# What needs to be done
The answer must consist of every line from the data that holds the string "computer".

** Data for this task follows **

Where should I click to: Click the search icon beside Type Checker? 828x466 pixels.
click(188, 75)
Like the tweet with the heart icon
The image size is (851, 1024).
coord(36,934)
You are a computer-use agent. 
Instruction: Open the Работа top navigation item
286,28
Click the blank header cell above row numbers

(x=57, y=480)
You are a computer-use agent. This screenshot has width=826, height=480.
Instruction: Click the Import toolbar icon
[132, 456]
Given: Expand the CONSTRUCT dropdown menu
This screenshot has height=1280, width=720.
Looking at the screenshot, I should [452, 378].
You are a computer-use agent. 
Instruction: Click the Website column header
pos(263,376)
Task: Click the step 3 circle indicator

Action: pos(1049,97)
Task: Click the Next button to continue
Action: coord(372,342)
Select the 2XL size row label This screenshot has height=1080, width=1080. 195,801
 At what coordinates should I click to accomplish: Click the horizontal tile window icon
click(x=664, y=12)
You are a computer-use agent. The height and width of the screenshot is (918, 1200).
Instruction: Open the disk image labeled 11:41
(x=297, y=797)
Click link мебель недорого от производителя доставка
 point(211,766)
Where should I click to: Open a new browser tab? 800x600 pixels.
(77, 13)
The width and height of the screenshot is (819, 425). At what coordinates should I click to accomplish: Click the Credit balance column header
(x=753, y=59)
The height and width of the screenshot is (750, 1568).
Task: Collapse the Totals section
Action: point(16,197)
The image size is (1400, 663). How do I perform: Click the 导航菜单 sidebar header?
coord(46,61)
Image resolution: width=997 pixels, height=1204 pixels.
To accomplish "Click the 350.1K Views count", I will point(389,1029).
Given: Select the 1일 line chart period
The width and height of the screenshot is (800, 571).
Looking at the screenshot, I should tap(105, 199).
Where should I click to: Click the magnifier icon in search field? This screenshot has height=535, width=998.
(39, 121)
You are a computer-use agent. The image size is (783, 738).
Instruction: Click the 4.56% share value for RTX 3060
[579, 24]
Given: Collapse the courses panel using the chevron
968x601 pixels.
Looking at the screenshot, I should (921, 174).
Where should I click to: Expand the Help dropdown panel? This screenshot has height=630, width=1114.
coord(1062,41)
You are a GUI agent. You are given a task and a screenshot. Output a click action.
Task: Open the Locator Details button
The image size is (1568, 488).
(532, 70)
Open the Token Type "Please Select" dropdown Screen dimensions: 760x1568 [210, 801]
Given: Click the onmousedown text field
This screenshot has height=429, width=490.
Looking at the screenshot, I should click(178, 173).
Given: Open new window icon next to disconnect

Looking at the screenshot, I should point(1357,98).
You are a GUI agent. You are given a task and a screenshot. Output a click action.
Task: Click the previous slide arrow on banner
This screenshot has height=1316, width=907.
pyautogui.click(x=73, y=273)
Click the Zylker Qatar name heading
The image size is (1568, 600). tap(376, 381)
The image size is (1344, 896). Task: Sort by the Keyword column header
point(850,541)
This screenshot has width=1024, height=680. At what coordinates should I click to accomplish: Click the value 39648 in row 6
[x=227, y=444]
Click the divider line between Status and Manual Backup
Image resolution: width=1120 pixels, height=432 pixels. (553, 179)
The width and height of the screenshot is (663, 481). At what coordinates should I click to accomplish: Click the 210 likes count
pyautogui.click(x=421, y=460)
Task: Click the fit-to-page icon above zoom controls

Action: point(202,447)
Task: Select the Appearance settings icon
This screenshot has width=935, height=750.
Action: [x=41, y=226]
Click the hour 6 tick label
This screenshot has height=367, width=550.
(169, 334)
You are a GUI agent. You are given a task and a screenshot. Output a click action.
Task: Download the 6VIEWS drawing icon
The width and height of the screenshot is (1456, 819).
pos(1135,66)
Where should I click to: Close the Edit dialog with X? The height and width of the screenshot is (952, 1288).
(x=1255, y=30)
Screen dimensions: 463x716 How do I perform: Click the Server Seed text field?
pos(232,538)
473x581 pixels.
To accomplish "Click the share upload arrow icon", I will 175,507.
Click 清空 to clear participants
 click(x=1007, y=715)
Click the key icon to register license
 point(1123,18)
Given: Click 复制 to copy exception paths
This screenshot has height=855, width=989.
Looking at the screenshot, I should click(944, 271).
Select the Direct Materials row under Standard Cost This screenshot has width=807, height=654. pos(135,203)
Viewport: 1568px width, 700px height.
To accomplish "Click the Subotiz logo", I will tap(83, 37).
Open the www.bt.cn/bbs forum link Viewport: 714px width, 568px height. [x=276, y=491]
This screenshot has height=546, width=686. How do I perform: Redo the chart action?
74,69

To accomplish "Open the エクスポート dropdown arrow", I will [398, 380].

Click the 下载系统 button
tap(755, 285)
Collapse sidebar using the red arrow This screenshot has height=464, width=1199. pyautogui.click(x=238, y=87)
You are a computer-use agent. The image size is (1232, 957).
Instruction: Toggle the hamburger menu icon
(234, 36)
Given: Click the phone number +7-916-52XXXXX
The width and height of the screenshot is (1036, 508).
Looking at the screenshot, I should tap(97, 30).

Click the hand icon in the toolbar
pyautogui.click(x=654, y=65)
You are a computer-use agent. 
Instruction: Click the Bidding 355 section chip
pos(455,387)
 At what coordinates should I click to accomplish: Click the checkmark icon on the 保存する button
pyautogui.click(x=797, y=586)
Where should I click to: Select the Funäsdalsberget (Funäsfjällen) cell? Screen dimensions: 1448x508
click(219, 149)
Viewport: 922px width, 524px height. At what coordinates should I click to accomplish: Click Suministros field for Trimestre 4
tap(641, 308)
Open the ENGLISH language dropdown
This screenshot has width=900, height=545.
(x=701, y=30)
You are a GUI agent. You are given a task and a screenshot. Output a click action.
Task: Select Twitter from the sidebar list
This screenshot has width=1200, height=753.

** End of Data for this task **

# Answer section
You are a computer-use agent. 
You are a computer-use agent. This screenshot has width=826, height=480.
You are a computer-use agent. 
You are a computer-use agent. The height and width of the screenshot is (918, 1200).
You are a computer-use agent. The image size is (783, 738).
You are a computer-use agent. The image size is (1232, 957).
You are a computer-use agent. 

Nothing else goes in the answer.